While the Islamic State will continue in some evil guise for years, it will not be a serious threat to the Middle East, if the Obama administration does what it must.

Deploying a couple divisions of the U.S. Army or Marine Corps would crush ISIS quickly, but the wisdom of that is dubious, given the history of Iraq since 2003. What will degrade ISIS is U.S.-led airpower, at a higher sortie rate, in coordination with our SOF, the finest snake-eaters in the world. In a matter of months, this lethal tandem will inflict such serious losses on ISIS in Iraq and Syria, particularly on its high-value targets, that it will gradually lose operational effectiveness. We will incur losses, but the enemy’s will be hundreds-fold more. While the Islamic State will continue in some evil guise for years, it will not be a serious threat to the Middle East, if the Obama administration does what it must.

Actually defeating ISIS comprehensively will take longer, and will require seriously revamped counterterrorism policies that this administration seems unlikely to even consider. That our attorney general says he’s “not sure an awful lot is gained” by saying “Islamic” when discussing ISIS, while stating this is really all the fault of Fox News making nomenclature an issue, does not inspire confidence, particularly when Eric Holder is fond of quickly labeling crimes he cares about the result of white racism.
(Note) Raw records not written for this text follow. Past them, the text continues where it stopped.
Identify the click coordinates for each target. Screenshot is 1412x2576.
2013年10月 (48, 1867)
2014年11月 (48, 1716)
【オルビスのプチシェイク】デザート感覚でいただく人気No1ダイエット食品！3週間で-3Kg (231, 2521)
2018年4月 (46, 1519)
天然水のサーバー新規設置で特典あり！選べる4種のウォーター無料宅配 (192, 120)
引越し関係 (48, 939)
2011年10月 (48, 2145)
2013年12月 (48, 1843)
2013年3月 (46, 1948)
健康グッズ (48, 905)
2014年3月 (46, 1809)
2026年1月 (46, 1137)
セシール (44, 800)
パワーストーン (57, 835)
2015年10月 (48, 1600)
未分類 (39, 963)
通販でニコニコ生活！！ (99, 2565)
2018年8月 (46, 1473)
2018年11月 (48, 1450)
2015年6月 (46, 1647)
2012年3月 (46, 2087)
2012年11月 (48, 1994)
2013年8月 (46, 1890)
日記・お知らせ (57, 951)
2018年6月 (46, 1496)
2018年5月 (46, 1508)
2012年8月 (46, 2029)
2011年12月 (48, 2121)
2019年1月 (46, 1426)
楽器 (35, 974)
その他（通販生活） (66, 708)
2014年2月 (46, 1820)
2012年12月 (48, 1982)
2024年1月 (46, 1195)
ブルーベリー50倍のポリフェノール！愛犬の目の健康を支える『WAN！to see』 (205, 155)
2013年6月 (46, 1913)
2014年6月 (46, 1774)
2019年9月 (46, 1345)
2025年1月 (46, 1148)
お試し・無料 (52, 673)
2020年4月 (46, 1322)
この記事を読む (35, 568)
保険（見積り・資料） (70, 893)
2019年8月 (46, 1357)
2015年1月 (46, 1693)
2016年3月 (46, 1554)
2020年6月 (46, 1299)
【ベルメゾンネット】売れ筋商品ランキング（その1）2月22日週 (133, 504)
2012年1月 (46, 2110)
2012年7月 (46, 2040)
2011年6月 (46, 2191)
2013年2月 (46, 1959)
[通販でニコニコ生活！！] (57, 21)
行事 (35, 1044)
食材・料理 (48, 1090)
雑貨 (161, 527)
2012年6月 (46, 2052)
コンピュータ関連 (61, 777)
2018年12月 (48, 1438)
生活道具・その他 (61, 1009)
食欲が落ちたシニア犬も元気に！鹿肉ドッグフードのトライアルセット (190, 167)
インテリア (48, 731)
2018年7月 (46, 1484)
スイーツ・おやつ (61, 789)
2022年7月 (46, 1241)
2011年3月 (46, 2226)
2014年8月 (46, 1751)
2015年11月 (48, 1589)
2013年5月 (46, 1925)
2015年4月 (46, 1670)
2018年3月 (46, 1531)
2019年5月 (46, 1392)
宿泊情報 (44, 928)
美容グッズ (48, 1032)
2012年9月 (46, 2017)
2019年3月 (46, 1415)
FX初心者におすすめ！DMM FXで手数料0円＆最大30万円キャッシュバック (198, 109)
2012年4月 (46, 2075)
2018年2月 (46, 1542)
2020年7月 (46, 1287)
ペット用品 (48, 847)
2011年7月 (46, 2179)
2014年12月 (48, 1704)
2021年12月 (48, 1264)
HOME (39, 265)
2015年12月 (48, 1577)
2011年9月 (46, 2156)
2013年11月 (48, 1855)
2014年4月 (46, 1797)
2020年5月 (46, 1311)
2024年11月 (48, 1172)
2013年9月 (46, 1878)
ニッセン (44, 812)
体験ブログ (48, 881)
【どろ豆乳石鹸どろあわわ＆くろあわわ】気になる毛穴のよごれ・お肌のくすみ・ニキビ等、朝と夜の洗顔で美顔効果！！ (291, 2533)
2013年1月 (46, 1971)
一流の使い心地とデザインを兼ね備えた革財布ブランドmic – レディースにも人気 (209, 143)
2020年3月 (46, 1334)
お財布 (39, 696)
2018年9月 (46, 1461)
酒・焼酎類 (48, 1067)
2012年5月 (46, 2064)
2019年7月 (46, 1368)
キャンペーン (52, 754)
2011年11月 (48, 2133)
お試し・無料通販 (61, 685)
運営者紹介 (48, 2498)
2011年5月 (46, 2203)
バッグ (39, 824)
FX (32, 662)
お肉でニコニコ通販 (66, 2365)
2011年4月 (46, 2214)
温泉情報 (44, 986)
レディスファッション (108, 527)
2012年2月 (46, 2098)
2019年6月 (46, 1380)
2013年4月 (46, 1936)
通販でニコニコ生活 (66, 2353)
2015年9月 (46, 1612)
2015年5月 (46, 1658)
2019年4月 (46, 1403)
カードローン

Elements of the mainstream media are now realizing, belatedly, that ISIS is exactly what it claims proudly to be—a virulent, apocalyptic death cult grounded in a literalist reading of Sunni Islam, dumbed down for the Internet age—and it would be nice if the White House realized this, too. We will not defeat ISIS, which represents a far graver strategic threat than al Qaeda ever did, until we confront what it actually is.

We cannot expect any U.S. president to channel Jordan’s King Abdullah, who has promised the murderers of the Islamic State that they will get the punishment they deserve, but we ought to expect Obama to be more serious about the rising ISIS threat. There is no fix now save a military one. Some people just need killin’, as they say in Texas, and if anybody on earth deserves the West’s lethal force it’s the Islamic State. Delaying a real counteroffensive against ISIS, due to distractions on many fronts, only empowers our enemies in the Middle East and beyond.